AIM OF THE EXERCISE:
Find the string "agent" in the records. Copy each line that has it.

GIVEN ENTRIES:

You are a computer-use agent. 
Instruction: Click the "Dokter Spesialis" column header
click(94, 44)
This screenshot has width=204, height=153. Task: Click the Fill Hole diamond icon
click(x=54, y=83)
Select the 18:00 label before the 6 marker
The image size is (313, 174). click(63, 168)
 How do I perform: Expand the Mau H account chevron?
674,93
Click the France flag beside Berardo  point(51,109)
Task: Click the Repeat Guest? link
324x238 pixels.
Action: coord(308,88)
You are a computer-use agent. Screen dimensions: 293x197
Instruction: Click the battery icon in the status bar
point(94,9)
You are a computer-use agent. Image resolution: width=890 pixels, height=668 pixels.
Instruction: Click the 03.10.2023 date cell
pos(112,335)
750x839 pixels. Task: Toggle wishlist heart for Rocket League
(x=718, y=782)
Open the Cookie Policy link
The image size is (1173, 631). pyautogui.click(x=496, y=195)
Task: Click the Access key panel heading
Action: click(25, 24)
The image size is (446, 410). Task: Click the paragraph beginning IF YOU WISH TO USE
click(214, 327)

...

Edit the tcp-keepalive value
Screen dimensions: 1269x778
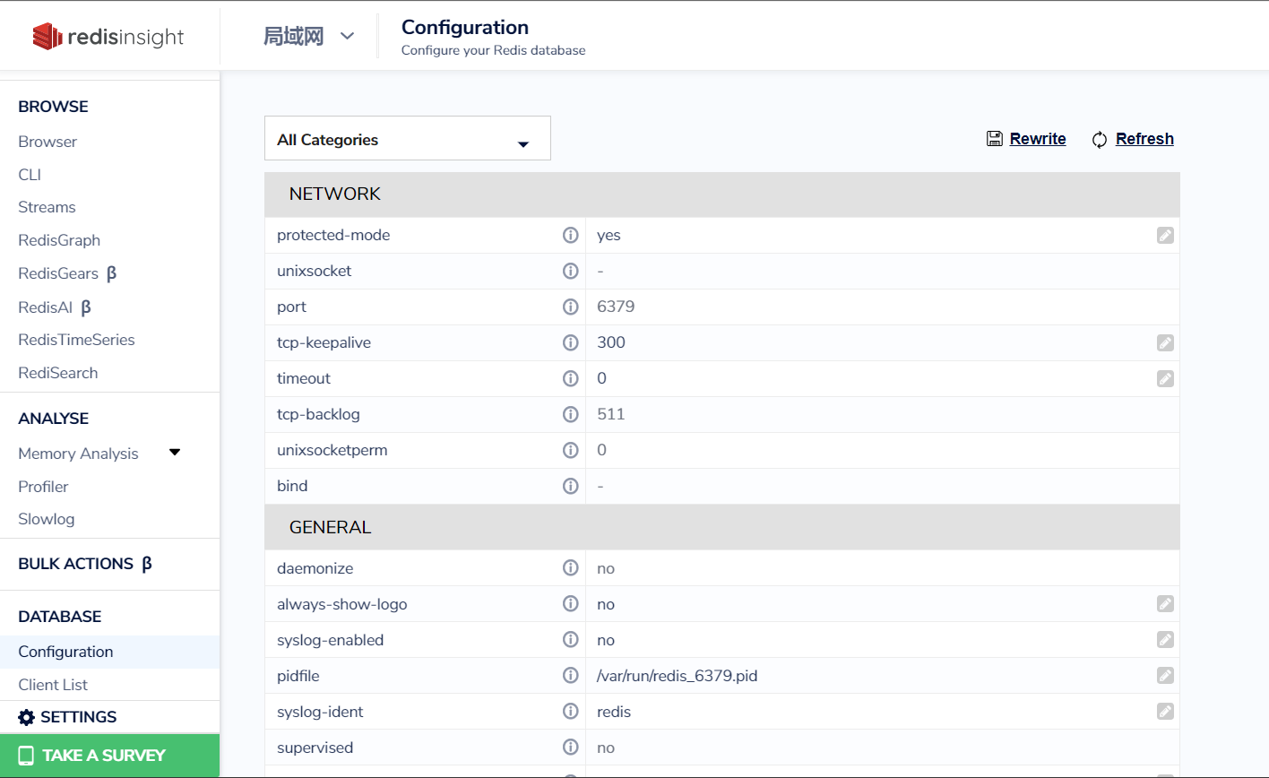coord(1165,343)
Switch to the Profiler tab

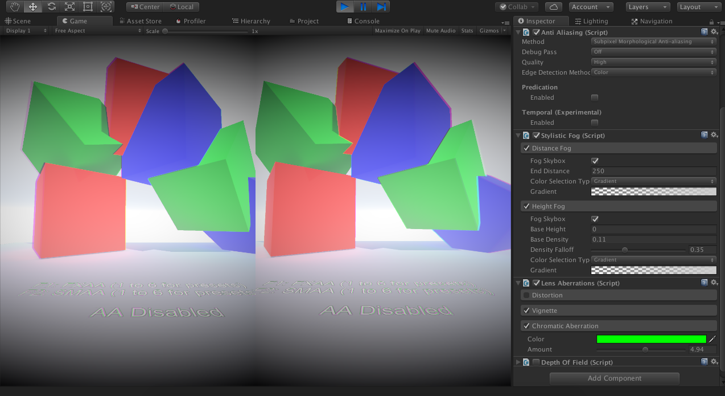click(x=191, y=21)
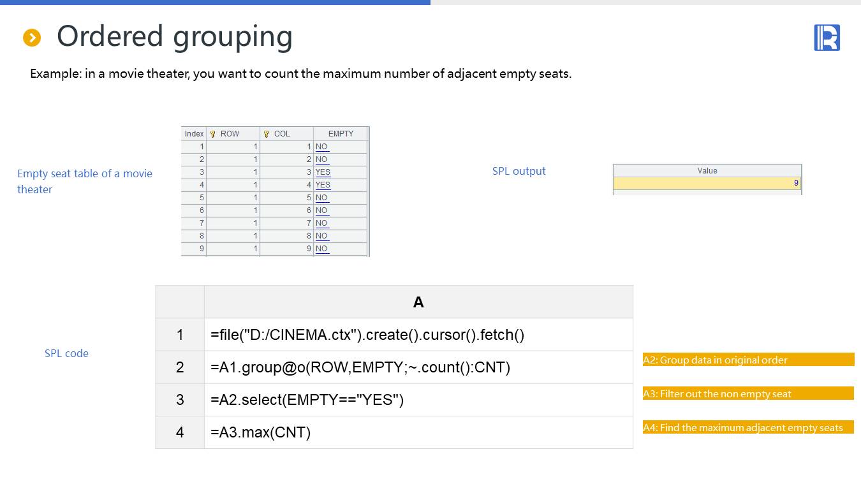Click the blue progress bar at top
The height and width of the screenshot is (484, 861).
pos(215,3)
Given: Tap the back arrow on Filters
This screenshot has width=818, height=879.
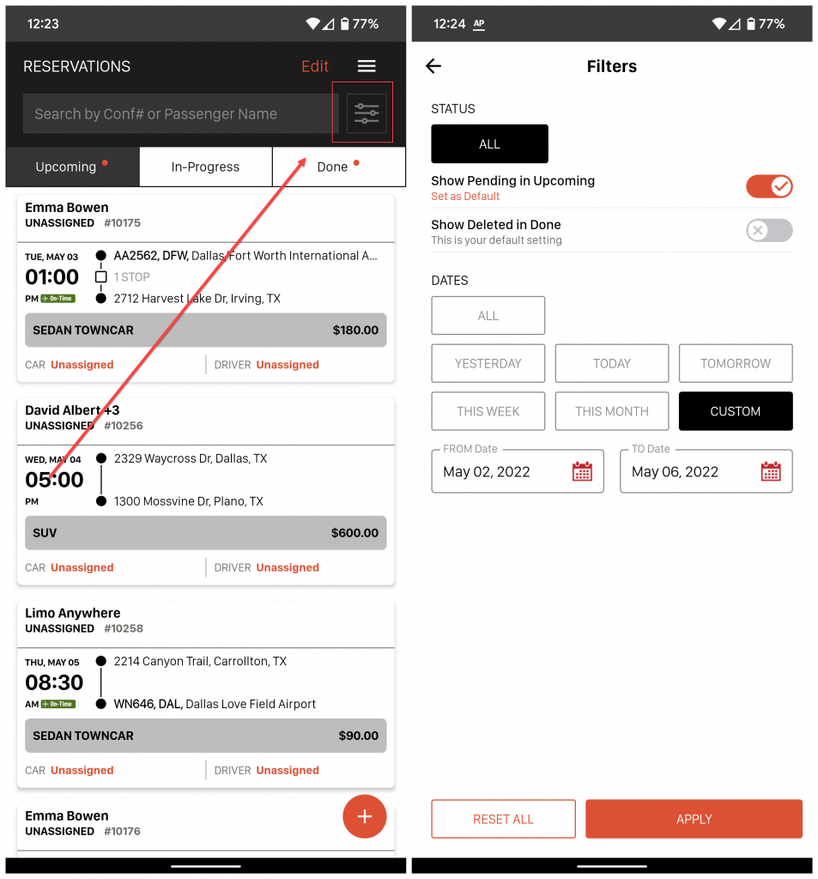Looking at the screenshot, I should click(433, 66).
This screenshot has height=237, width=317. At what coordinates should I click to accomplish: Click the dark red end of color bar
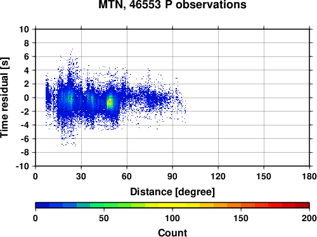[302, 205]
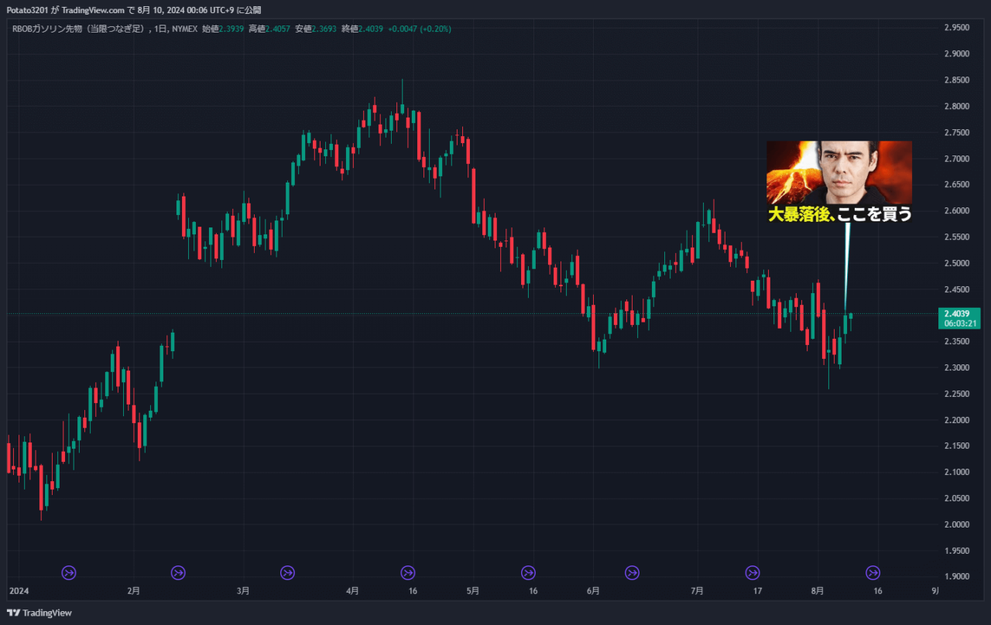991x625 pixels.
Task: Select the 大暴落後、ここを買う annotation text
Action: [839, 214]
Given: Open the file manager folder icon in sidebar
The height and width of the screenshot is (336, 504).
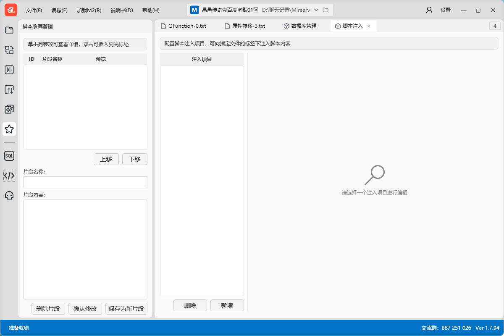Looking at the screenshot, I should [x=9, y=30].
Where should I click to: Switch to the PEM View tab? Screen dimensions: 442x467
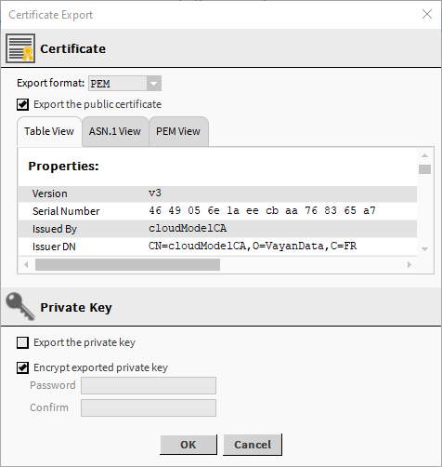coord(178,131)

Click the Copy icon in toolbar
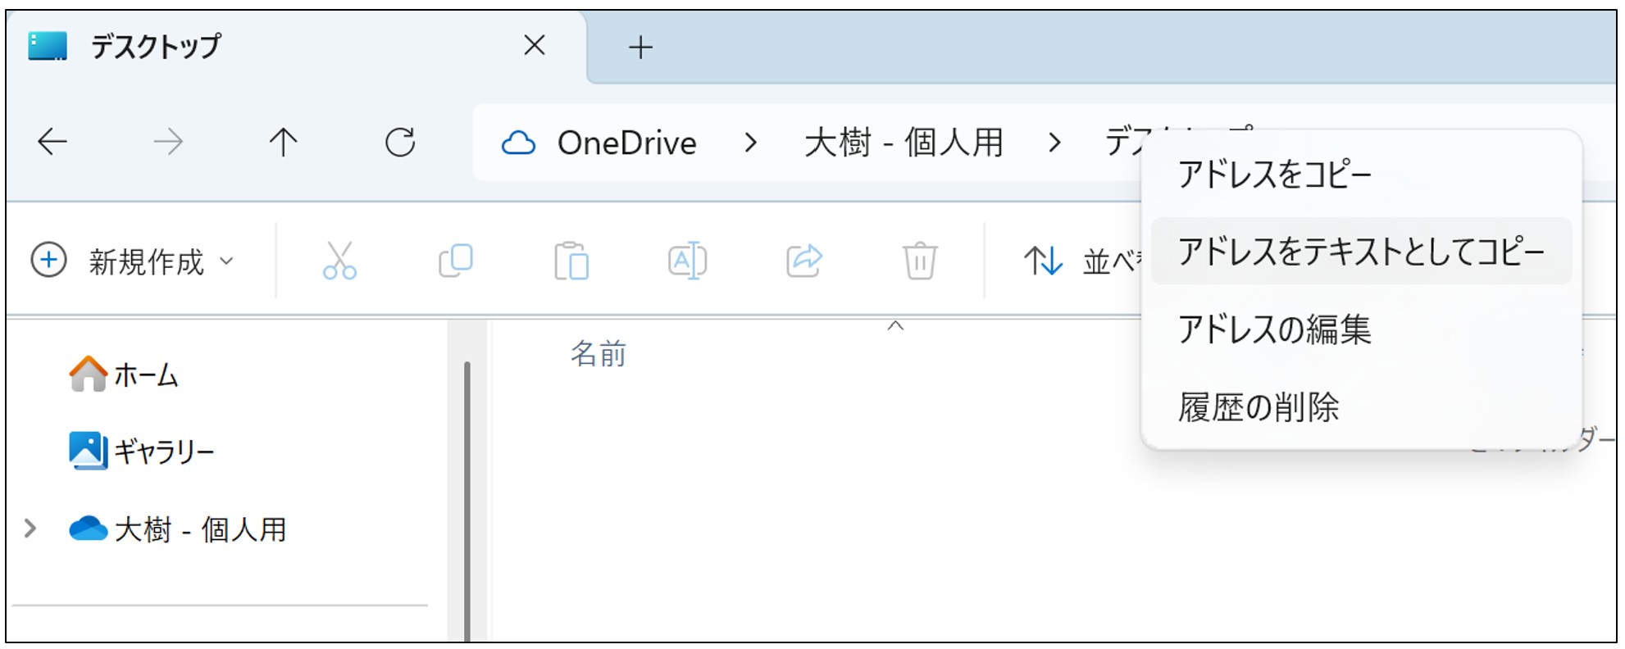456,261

EXERCISE RESULT:
You are a computer-use agent. 
You are a computer-use agent. Screen dimensions: 293x197
You are a computer-use agent. Image resolution: width=890 pixels, height=668 pixels.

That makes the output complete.